Gold and silver are calling Ben Bernanke’s bluff this week. Bernanke huffed and he puffed and he bluffed and he bluffed all month long about inflation. But the market realises that with America’s housing market mired in the muck, the Fed won’t be raising rates to defend the greenback this year.
In the futures market, the odds of a Fed rate rise dropped from 26% last week to 12% this week. The U.S. dollar continues to fall and gold was up US$6.60 in New York trading while silver hit US$17.34. Commodities have spoken. “Liar!”
Is there a big move coming in the precious metals? The Fed’s open market committee meets next week to discuss and set the price for America’s money. By then, we reckon traders will have a healthy scepticism that the Fed is willing or even able to defend the dollar with higher rates. Gold and silver have been treading water, technically speaking, for a while. Don’t be surprised to see new investment demand for precious metals as an inflation hedge.
Once you get people expecting higher prices, it’s hard to change their mind. Inflation is like a mental contagion. The Fed should know this. It started the epidemic with lower rates.
This isn’t good: “Australia’s mortgage arrears rate rose to a record in March as borrowers struggled to make repayments because of rising inflation and higher interest rates, according to Standard & Poor’s.”

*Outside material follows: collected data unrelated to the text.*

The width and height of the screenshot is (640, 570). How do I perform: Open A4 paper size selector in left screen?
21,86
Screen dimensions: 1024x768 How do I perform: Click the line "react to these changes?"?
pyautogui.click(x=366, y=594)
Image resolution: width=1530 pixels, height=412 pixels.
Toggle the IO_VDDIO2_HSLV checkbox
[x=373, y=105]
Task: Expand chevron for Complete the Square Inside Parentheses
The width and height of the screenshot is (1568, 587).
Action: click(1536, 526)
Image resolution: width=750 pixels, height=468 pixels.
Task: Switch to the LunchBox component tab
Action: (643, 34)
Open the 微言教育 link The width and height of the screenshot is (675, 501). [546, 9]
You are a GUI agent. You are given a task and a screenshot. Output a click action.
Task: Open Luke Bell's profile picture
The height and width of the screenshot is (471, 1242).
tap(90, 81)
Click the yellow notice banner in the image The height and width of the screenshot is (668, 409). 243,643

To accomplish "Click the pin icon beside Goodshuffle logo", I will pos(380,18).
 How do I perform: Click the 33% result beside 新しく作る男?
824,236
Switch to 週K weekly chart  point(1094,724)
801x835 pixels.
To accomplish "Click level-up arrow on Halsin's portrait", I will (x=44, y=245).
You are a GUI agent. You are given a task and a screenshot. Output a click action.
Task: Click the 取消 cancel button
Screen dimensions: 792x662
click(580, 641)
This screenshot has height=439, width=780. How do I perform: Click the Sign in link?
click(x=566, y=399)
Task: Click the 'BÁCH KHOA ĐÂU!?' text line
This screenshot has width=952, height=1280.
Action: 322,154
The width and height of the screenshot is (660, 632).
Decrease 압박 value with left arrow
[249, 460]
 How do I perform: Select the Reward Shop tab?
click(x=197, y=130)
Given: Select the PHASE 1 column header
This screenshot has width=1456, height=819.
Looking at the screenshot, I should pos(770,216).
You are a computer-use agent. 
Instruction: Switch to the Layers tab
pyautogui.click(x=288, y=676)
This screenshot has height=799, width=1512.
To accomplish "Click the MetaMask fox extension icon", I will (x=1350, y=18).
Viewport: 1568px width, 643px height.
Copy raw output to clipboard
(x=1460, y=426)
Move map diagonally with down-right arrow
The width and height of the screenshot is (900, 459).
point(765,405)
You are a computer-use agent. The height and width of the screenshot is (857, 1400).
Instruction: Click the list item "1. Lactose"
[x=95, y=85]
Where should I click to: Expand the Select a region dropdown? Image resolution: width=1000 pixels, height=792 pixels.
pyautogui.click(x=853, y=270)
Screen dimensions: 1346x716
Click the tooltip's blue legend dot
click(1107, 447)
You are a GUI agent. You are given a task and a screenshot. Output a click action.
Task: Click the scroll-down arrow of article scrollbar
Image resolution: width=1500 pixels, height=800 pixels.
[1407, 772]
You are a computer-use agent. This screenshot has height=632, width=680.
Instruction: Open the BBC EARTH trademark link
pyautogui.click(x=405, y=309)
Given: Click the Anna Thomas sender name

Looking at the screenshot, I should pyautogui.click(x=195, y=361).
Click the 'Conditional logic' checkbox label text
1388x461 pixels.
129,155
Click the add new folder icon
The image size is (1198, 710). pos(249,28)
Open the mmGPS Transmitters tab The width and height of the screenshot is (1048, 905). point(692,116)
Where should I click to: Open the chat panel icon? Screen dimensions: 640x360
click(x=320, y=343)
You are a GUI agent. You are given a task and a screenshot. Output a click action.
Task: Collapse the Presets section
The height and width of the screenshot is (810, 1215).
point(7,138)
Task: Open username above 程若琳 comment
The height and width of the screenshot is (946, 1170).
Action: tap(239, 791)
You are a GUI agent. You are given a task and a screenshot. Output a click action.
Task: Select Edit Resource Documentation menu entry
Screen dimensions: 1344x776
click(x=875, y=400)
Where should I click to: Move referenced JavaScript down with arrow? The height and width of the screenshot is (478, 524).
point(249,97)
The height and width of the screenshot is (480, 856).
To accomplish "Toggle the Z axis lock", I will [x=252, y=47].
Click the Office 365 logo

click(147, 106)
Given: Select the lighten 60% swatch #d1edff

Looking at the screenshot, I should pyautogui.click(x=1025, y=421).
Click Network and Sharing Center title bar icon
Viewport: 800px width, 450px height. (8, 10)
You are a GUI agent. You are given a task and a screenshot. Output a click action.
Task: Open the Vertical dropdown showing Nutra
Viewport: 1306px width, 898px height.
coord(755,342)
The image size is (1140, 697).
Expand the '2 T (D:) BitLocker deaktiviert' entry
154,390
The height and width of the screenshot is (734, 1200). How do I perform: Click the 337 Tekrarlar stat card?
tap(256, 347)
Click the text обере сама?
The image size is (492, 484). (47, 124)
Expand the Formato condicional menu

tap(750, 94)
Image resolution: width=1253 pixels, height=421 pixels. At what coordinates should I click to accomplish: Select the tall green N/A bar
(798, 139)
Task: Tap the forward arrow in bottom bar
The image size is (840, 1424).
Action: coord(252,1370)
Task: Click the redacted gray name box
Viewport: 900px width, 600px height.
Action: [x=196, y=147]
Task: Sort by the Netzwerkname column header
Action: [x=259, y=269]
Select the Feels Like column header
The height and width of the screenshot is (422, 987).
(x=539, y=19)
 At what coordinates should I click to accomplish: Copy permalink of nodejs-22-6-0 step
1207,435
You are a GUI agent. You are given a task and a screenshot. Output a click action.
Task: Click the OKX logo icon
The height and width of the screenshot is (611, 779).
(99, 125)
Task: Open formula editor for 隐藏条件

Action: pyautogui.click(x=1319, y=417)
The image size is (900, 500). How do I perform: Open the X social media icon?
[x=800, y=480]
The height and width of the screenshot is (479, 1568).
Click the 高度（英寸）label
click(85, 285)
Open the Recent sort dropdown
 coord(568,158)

That’s from the Age. “Payments more than 30 days late on so-called prime loans increased to 1.45% of mortgages used to secure bonds, from 1.37% in January, S&P said in a report.”
It’s not a tsunami of defaults yet. But as far as we can tell, many Aussies remain convinced housing prices never go down. Most are unaware that a mortgage bubble is responsible for rising house prices, some the demographic flim-flammery you get from the housing industry.
Is protein about to get more expensive? We haven’t covered the flooding in the mid-West of the US because it’s in the US, not Australia. But everything affects everything in the globalised world. If US corn production craters because of a lost crop due to the massive spring floods in America’s Corn Belt, there will be less corn. Less corn for ethanol. Less corn to feed animals like pigs and cows, which give us hungry humans are protein.
You can substitute wheat and rice for corn. But there’s no replacing Iowa. Oil rigs can be rebuilt after cyclones. If you lose an entire year’s crop or your farmland goes under water, it might be a good idea to stock up on staples. They’re probably going up in price. It shows you just how valuable farmland is as capital.